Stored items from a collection
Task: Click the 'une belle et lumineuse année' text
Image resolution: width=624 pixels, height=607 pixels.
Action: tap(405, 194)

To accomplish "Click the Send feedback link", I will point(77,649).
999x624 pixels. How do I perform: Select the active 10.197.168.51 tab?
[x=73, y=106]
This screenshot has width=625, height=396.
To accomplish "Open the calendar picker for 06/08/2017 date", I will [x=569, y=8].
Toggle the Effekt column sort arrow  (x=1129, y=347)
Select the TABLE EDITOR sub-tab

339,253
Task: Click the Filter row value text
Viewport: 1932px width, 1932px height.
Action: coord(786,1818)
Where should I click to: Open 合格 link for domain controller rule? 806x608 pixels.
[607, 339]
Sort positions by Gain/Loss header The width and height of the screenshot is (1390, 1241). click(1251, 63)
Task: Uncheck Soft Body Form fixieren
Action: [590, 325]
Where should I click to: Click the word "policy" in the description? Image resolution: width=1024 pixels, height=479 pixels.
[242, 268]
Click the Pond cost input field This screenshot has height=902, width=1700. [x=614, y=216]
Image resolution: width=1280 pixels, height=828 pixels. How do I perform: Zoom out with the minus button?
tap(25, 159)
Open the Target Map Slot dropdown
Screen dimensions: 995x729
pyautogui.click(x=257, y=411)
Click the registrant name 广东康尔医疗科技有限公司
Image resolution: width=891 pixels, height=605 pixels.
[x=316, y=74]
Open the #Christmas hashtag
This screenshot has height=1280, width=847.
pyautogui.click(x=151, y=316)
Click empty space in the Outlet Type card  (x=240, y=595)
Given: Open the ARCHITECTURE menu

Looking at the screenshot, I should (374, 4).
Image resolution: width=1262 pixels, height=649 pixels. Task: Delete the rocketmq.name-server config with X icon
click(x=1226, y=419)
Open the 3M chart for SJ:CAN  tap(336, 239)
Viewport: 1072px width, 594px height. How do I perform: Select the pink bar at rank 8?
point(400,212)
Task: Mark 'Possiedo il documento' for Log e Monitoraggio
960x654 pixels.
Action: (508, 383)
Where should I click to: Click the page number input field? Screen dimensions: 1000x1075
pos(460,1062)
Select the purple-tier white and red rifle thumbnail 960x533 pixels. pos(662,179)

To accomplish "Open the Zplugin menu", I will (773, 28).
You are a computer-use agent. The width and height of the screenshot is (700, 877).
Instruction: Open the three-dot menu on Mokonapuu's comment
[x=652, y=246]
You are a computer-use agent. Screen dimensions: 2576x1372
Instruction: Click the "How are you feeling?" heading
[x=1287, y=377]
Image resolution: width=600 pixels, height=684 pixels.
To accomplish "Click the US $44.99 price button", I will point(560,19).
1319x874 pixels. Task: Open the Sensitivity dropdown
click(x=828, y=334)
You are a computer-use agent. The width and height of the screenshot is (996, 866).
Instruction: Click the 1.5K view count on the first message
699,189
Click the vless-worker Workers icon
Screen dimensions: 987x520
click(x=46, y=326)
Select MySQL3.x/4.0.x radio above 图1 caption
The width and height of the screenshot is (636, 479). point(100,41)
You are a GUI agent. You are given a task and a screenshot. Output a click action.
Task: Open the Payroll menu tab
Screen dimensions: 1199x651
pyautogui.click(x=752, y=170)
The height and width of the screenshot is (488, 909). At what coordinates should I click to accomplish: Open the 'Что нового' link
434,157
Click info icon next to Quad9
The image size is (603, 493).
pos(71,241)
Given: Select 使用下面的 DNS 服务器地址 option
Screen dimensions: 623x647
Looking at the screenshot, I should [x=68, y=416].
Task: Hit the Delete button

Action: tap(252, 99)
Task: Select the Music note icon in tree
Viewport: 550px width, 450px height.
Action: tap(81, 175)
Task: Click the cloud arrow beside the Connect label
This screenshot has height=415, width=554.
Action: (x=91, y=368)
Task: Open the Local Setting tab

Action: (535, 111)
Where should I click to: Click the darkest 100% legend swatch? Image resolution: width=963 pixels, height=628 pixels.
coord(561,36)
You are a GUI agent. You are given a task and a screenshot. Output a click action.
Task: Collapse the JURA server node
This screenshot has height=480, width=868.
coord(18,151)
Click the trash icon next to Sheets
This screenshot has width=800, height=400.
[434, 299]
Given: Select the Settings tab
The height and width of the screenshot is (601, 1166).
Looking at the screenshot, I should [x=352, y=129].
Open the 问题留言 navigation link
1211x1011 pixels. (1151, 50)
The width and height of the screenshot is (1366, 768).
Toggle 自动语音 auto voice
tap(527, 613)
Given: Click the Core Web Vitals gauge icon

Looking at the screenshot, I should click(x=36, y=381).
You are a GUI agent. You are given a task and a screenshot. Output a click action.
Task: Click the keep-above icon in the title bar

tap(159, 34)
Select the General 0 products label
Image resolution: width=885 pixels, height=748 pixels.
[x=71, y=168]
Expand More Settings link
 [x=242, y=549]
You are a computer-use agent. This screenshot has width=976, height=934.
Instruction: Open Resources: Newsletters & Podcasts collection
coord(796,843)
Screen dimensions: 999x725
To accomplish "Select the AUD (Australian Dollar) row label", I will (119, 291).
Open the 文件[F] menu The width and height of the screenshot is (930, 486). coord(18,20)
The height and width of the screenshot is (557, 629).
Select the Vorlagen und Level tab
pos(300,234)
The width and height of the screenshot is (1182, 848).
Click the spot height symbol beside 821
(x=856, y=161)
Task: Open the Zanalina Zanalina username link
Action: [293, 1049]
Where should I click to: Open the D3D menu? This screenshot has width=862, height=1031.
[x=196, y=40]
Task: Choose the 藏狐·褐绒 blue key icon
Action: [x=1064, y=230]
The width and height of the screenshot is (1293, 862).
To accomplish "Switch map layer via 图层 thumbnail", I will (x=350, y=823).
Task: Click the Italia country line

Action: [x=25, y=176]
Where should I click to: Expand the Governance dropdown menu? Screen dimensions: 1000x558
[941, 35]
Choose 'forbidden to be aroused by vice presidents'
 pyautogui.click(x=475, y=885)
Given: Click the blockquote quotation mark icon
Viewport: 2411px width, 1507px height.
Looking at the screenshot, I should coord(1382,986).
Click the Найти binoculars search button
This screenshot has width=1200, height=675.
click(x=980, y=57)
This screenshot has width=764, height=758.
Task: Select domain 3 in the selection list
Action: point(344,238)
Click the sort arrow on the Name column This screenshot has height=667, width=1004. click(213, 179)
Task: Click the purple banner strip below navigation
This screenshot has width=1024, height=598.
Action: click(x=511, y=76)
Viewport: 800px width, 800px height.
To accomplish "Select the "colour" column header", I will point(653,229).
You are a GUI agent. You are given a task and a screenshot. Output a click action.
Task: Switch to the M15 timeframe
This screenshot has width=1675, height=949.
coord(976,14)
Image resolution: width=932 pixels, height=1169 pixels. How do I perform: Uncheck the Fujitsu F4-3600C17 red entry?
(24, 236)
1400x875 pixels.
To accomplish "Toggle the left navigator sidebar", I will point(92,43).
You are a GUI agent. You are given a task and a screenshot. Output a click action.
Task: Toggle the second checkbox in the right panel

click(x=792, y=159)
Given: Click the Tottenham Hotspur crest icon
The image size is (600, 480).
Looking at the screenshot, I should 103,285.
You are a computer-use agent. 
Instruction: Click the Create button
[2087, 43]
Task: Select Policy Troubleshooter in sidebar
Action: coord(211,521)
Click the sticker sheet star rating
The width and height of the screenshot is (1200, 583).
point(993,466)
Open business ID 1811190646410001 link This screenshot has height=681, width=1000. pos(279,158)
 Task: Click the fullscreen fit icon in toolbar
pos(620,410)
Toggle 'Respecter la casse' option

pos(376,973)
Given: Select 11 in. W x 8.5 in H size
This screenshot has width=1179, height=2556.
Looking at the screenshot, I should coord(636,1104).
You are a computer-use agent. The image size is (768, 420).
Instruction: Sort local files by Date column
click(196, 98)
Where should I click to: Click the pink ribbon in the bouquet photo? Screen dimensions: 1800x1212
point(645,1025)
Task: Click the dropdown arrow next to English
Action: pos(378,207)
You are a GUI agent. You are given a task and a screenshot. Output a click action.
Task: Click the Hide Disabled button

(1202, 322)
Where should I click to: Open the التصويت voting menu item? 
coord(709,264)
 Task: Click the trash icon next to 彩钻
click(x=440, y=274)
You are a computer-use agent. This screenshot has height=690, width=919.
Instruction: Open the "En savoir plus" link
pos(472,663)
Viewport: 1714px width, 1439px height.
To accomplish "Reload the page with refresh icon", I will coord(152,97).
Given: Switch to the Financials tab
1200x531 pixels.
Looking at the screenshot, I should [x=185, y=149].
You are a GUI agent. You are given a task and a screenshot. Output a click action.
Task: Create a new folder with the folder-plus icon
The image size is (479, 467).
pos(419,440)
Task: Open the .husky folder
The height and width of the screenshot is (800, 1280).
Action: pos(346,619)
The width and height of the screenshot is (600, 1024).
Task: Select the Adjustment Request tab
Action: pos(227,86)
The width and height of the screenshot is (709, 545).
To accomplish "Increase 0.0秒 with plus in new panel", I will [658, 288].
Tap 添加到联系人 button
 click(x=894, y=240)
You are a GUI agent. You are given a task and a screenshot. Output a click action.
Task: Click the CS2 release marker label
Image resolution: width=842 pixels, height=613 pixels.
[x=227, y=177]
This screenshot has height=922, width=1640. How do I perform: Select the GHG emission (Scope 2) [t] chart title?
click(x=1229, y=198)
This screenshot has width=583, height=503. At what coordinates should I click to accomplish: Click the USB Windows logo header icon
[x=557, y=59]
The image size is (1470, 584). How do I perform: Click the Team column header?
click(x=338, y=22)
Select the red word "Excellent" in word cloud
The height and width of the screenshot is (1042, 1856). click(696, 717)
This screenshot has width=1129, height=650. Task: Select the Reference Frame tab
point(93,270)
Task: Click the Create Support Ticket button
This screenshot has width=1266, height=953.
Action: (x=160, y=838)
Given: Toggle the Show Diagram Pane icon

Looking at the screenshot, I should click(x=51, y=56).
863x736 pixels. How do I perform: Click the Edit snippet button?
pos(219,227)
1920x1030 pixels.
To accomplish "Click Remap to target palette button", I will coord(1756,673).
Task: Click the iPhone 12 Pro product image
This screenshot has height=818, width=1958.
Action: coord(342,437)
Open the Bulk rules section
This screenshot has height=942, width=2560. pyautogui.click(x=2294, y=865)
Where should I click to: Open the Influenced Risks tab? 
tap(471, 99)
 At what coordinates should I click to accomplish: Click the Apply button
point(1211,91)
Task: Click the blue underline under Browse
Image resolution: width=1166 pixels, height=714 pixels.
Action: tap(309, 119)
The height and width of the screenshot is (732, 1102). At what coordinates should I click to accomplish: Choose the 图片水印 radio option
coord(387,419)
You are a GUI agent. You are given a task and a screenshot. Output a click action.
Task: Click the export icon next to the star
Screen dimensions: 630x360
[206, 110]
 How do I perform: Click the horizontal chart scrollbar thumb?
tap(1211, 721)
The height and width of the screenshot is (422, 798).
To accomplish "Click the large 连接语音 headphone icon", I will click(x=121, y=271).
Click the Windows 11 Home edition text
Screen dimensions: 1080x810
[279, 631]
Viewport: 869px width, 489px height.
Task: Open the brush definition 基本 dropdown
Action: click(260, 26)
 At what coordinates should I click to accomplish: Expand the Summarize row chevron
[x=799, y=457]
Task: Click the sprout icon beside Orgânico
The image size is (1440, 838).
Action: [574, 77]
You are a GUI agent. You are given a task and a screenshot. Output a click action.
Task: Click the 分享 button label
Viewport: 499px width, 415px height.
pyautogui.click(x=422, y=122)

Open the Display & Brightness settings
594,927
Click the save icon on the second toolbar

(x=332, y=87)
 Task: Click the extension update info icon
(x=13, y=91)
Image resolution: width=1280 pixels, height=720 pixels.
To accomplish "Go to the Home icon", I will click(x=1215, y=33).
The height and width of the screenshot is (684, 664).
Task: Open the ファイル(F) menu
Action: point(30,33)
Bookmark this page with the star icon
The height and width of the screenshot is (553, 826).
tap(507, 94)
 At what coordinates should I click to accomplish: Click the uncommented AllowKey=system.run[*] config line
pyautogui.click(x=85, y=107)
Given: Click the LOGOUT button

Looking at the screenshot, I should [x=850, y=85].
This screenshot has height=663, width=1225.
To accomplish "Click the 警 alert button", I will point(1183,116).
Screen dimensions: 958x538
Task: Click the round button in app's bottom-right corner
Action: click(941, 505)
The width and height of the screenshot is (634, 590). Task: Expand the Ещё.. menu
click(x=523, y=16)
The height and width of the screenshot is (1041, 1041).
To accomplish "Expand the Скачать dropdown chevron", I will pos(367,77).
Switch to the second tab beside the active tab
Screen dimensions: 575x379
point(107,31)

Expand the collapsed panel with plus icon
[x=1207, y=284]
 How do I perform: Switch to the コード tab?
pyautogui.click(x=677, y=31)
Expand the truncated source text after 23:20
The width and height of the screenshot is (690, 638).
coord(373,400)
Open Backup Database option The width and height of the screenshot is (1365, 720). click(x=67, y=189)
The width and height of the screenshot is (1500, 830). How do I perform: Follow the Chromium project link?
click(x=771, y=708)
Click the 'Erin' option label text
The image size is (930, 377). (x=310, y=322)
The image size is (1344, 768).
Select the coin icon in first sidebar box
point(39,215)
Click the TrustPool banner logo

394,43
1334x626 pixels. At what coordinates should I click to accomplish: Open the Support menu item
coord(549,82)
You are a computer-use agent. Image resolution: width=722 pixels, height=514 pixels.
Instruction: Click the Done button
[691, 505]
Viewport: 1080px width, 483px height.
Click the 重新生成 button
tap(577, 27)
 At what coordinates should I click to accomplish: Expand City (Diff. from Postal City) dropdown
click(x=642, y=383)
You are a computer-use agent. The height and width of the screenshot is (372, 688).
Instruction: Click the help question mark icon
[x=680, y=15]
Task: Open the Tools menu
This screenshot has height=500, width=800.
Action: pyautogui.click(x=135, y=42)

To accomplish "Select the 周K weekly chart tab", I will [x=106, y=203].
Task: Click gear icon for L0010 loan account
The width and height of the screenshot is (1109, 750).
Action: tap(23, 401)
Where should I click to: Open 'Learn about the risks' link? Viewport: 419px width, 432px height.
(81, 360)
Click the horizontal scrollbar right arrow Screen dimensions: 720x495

== What you have to do ==
Among the entries above, find the line with "Click the Windows 11 Home edition text" and the line with "Image resolution: width=1280 pixels, height=720"; give again exactly these two lines and all lines between them.

== Expected answer ==
Click the Windows 11 Home edition text
Screen dimensions: 1080x810
[279, 631]
Viewport: 869px width, 489px height.
Task: Open the brush definition 基本 dropdown
Action: click(260, 26)
 At what coordinates should I click to accomplish: Expand the Summarize row chevron
[x=799, y=457]
Task: Click the sprout icon beside Orgânico
The image size is (1440, 838).
Action: [574, 77]
You are a GUI agent. You are given a task and a screenshot. Output a click action.
Task: Click the 分享 button label
Viewport: 499px width, 415px height.
pyautogui.click(x=422, y=122)

Open the Display & Brightness settings
594,927
Click the save icon on the second toolbar

(x=332, y=87)
 Task: Click the extension update info icon
(x=13, y=91)
Image resolution: width=1280 pixels, height=720 pixels.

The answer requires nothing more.